読書録:「最終作戦トリニティ」リチャード・ハーマン・ジュニア

Firebreak2最終作戦トリニティ
リチャード・ハーマン・ジュニア
訳・大久保 寛
新潮文庫
\781
1998年4月1日発行

2008年1月19日読了

 とにかくF-15Eストライクイーグル大活躍の巻、である。著者は元アメリカ空軍の軍人でベトナム戦争にも従軍し、F-4、C-130、F-15などに乗ってきたベテランパイロット。本書は「第45航空団」「ウォーロード作戦」(いずれも新潮文庫)に続く“第45航空団”モノで、『中東三部作』(訳者の解説による)の最後を飾る作品である。新種の生物兵器を開発したイラクと結託したシリアはイスラエル侵攻を開始、対アラブ強硬論者の首相を戴くイスラエルは、反撃のため極秘裏に開発した核兵器を使用する機会を窺う。双方の最終兵器の使用を阻止すべく立ち上がるアメリカ、そしてイギリスに展開していた第45航空団に指令が下った---、的にまとめられる粗筋は、そもそもなぜシリアがイスラエル侵攻を開始したのかがよく判らない(爆)。イラクの生物兵器工場を破壊しに行く第45航空団のF-15Eの作戦(この作戦名が“トリニティ”[三位一体])は、イスラエルによるイラクのオシラク原子炉破壊作戦(バビロン作戦)を連想させるが、いくら物語中でイスラエルが一度失敗したからって、なぜ代わりに紛争当事者ではないアメリカがやらねばならないのか、その点もどうにもよく判らないのである。いくらF-15Eパイロットの主人公が大統領の孫で、たまたま第45航空団に所属しているからって、本当にそんなことやったらものすごい政治問題化するのではなかろうか。
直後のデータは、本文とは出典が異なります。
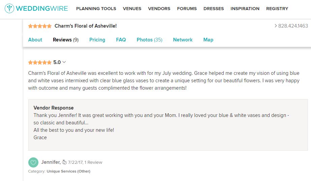Select the Pricing tab
Image resolution: width=311 pixels, height=181 pixels.
click(x=97, y=40)
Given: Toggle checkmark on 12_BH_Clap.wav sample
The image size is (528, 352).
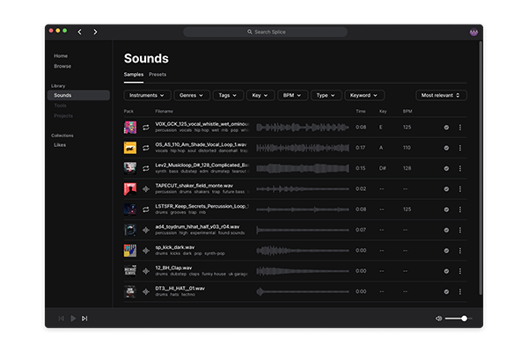Looking at the screenshot, I should (x=446, y=270).
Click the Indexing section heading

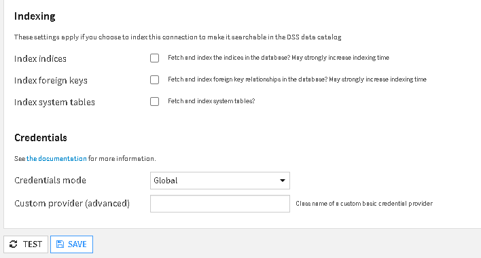coord(35,16)
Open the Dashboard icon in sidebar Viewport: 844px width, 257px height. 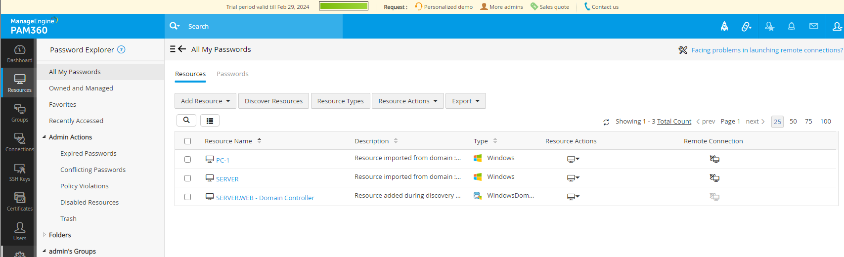click(19, 53)
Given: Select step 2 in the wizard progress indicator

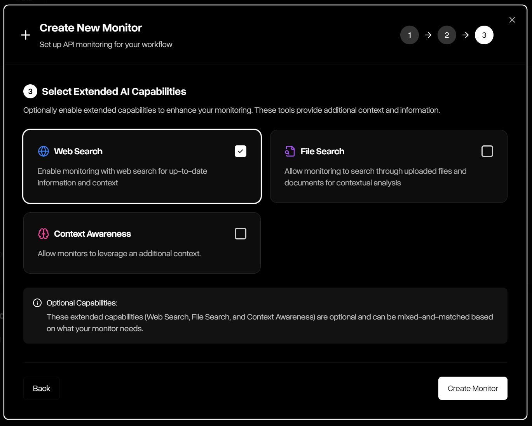Looking at the screenshot, I should click(x=447, y=35).
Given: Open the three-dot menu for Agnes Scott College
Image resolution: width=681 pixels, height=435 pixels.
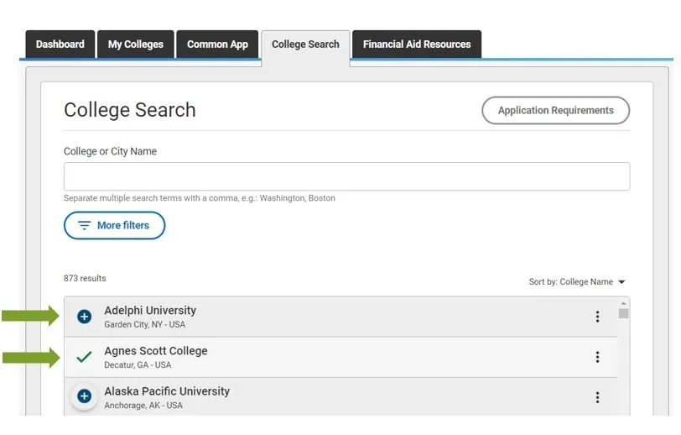Looking at the screenshot, I should tap(597, 357).
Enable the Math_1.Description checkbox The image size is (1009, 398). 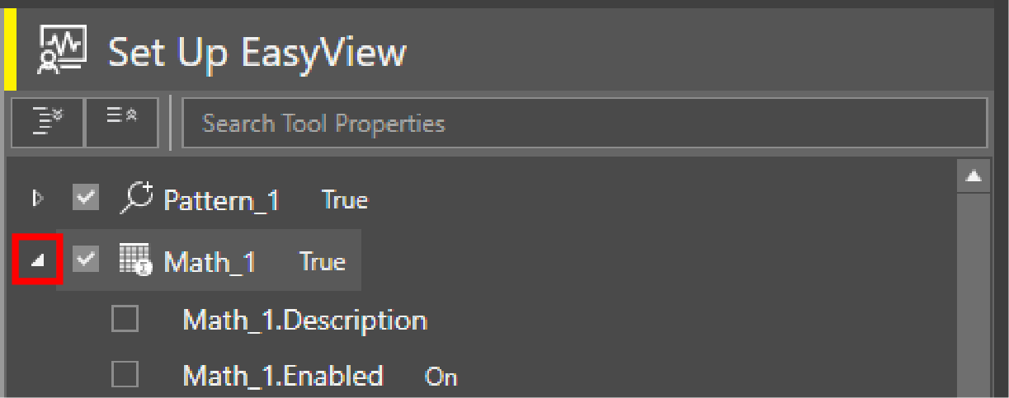click(x=125, y=320)
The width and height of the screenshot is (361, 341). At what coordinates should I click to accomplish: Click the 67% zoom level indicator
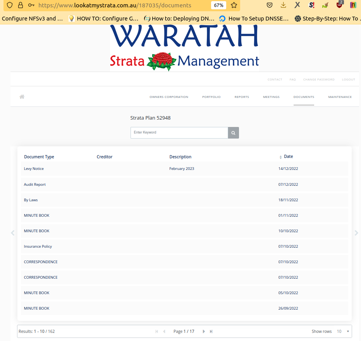click(x=218, y=5)
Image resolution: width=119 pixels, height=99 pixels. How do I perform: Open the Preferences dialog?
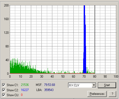click(97, 94)
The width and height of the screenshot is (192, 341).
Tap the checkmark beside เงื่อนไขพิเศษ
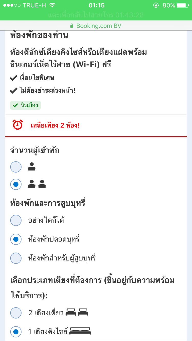pos(14,78)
 ・・・などと考えるのは野暮というものなのだらう。作者はこの作品で、F-15Eストライクイーグルがいかに低空侵攻作戦に於いて有能か、をただただ主張したかったのではなかろうか。そう思えるくらい、作中のF-15Eは凄い飛行機なのである。もちろん訓練中に事故で失われたり、対空砲火や地対空ミサイル、あるいはイラク空軍のSu-27(実際にはイラクはSu-27を採用していない)との空中戦で撃墜されたりもするが、とにかくこの手の任務にはF-15Eが最適だぜいベイベー!という作者の主張がひしひしと伝わってくるのである(笑)。ハッ、まさか本書の目的はイスラエルに対するF-15E売り込みのため?(^◇^;) ←本書オリジナルの刊行は1991年、イスラエルにF-15Eの派生型F-15Iラームの輸出が決まったのは1994年だし。